Why? My understanding was that we do not support ABI stability for storage engines. (And I think we should absolutely not provide such support for storage engines. Storage engines are all about performance and flexibility - ABI stability will make this harder to provide without sufficient other benefits to justify this. ABI seems mainly suited for eg. authentication plugins).

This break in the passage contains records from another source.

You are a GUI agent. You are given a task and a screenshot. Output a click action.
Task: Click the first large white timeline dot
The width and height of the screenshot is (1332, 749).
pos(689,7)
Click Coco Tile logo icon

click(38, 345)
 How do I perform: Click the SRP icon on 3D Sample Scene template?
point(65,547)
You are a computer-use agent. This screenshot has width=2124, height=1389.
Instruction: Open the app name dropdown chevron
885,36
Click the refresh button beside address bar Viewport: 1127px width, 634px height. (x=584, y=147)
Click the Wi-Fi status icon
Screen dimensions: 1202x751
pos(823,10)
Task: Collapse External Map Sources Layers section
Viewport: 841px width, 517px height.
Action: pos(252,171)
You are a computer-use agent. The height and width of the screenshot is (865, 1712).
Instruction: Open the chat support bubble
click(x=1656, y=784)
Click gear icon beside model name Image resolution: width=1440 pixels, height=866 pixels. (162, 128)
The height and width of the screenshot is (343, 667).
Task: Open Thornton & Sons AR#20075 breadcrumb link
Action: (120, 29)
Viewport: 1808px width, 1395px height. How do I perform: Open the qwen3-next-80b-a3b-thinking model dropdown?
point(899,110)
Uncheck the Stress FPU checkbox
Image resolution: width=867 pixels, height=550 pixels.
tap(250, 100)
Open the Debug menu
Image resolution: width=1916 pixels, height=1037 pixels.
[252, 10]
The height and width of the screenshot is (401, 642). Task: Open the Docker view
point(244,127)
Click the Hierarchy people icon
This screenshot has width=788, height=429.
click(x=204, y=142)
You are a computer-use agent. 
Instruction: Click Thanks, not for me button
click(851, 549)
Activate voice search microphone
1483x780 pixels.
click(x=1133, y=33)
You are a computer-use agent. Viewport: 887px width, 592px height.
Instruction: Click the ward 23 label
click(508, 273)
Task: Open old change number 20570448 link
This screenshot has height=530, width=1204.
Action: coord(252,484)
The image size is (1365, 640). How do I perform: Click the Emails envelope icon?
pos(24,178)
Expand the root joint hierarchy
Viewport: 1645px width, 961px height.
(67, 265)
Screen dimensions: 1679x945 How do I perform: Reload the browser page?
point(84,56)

See? In this patch you've removed a function from the global plugin API
Right, the thd_rpl_is_parallel(). That should have never be allowed into the code in the first place, it was a temporary hack only. :-(
header, strictly speaking, you must increase the API version - the major number of - making all older plugins incompatible with the new server. This is a bit extreme, taking into account that no plugin actually uses thd_rpl_is_parallel() To avoid this, please only add new APIs as services. See libservices/HOWTO
I can do that, if you want. It just seems a needless complication to me... Are there any performance penalties for using a service over a normal function call (for built-in storage engines)? I seem to recall there is not? - Kristian.